Citation: King, R. A., Fukuda, E., Shutts, K., & Kinzler, K. D. (2025). Examining factors that facilitate young children’s social connections: An experimental approach. Developmental psychology, 10.1037/dev0002003. Advance online publication. https://doi.org/10.1037/dev0002003
Abstract: Disciplines across the social and behavioral sciences have documented the critical role of early peer connections in children’s development, yet mechanisms facilitating these connections have not been tested in controlled laboratory settings. The present experiment manipulated the context in which unacquainted pairs of children interacted for the first time. We randomly assigned 288 5- to 11-year-old U.S. children (girls: n = 142, boys: n = 145, nonbinary: n = 1; American Indian or Alaska Native: n = 2, Asian or Asian American: n = 24, Black or African American: n = 8, Hispanic or Latino: n = 17, White or Caucasian: n = 200, Multiracial: n = 33, other: n = 2, not provided: n = 2) to interact in pairs with a same- or different-gender partner who matched their age. Randomly assigned peer interactions occurred in one of three conditions: interaction without support (baseline condition) or interaction preceded by adult support that scaffolded children’s active (active experimental condition) or passive (passive experimental condition) participation in a self-disclosure activity. Adult coders rated children’s connections during the interaction, and children later rated their feelings about their partner. Results revealed that the experimental conditions facilitated children’s connections relative to baseline and eliminated gender ingroup favoritism in children’s connections; the active experimental condition was particularly effective relative to the passive experimental condition. With its focus on testing mechanisms of connection, this research introduces a new experimental approach that is capable of informing theories and practices surrounding the formation of young children’s peer connections. (PsycInfo Database Record (c) 2025 APA, all rights reserved).

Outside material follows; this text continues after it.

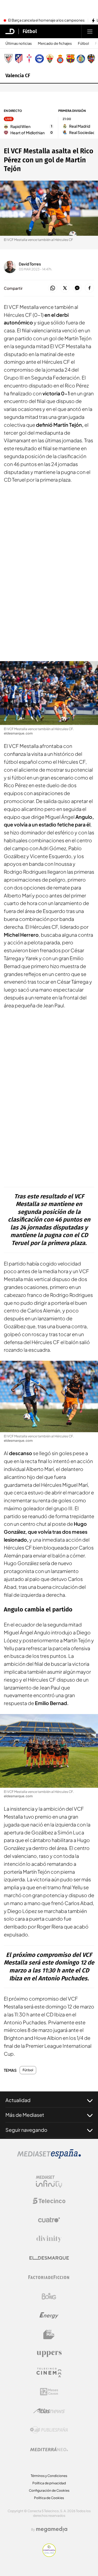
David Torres (30, 264)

Investigator: Kristin Shutts, PhD
About the Lab: The Shutts’ lab interests lie in the origins of object cognition and social cognition. It has a long-standing interest in how infants and children perceive and categorize objects, as well as a more recent, and now primary, interest in how infants and children apprehend their social world. They are particularly interested in the development of social categories and preferences in infancy and early childhood. When do children come to see themselves and others as belonging to different social categories (e.g., gender, ethnicity, social class), which distinctions matter most to children, and how does this change over development and a result of immersion in a particular culture? What mechanisms support the development of social categories and preferences, and what are the cognitive and affective consequences of children’s earliest social category formation?